Has anyone seen any good dupes out there for the Mac MSF's? I know Revlon do 2 but wondered if anyone else did?


----------



## Junkie (Feb 2, 2010)

Quote:

   Originally Posted by *madkitty* 

 
_Has anyone seen any good dupes out there for the Mac MSF's? I know Revlon do 2 but wondered if anyone else did?_

 
Apparently, NYC did some awhile back - but they were LE (I think) and when I searched online or ebay to buy, I couldn't find them.

NYC Chroma Faceglow in Moonstone (Petticoat dupe) and Sunstone (mixture of So Ceylon & Light Flush).

My Makeup Blog: makeup, skin care and beyond: NYC Chroma Face Glow: Glow like J.Lo

I found this useful - I think there's another thread about it too.

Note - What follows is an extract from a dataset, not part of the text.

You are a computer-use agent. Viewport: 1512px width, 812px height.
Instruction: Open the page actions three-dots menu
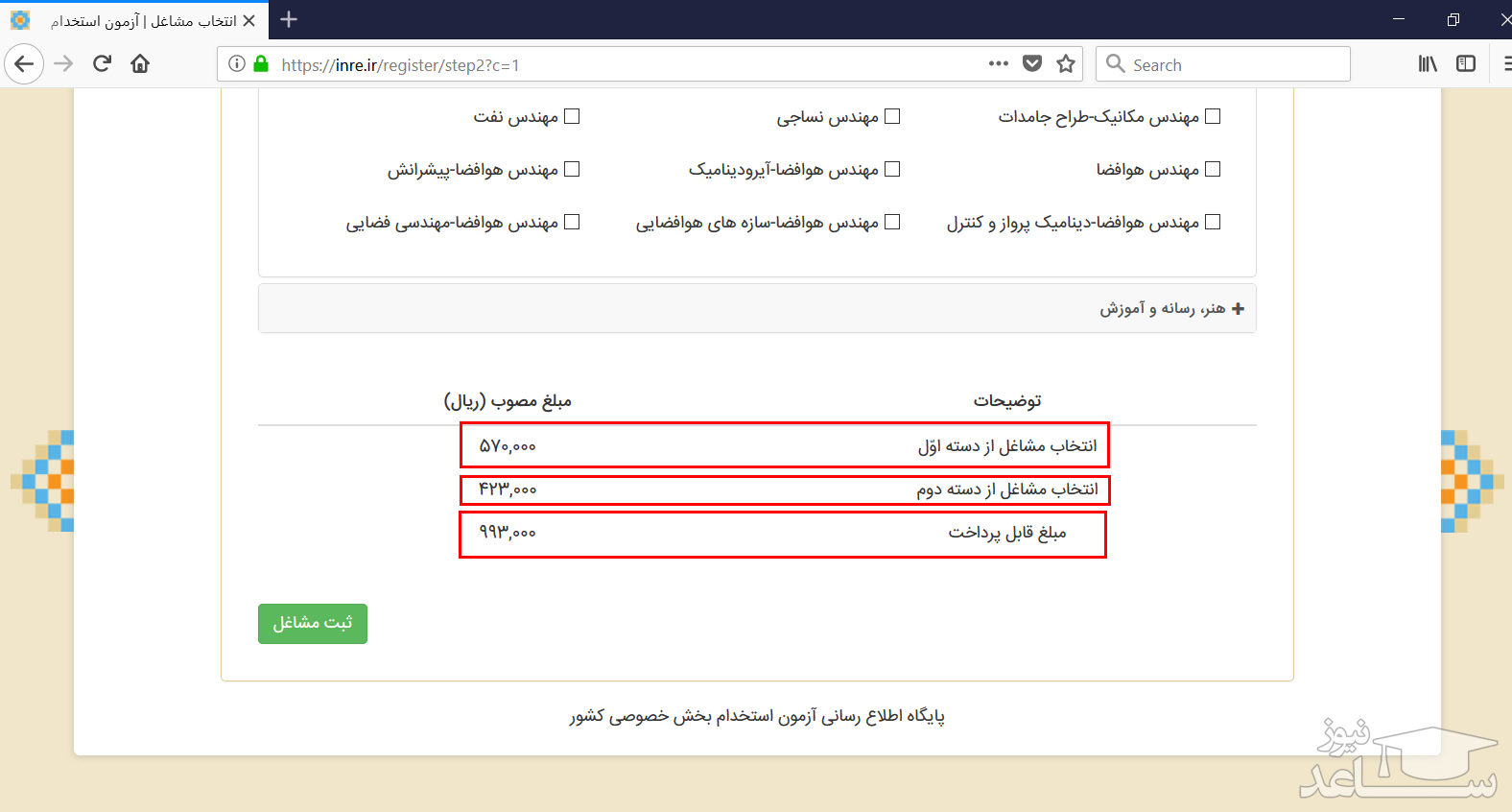pos(998,64)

And then I found this, Prestige Skin Loving Minerals Bronzing Powder in Pure Shimmer - on another blog here: 

http://www.wellsphere.com/skin-beaut...-powder/568554


----------



## FLYSKYHiGH (Feb 20, 2010)

Yes!! PF's organic line has a pressed powder that leaves a satin finish


----------



## jrjrr (Aug 12, 2010)

Theres tons of baked products that msfs lovers would also love. Laura Geller blushes for example.


----------



## LorraineER (Sep 27, 2010)

Quote:

   Originally Posted by *jrjrr* 

 
_Theres tons of baked products that msfs lovers would also love. Laura Geller blushes for example._

 
I love Laura Gellar's Blush N Brighten. It's so easy to build up and it really gives you that "glow" minus actual sparkle. I am such a fan!


----------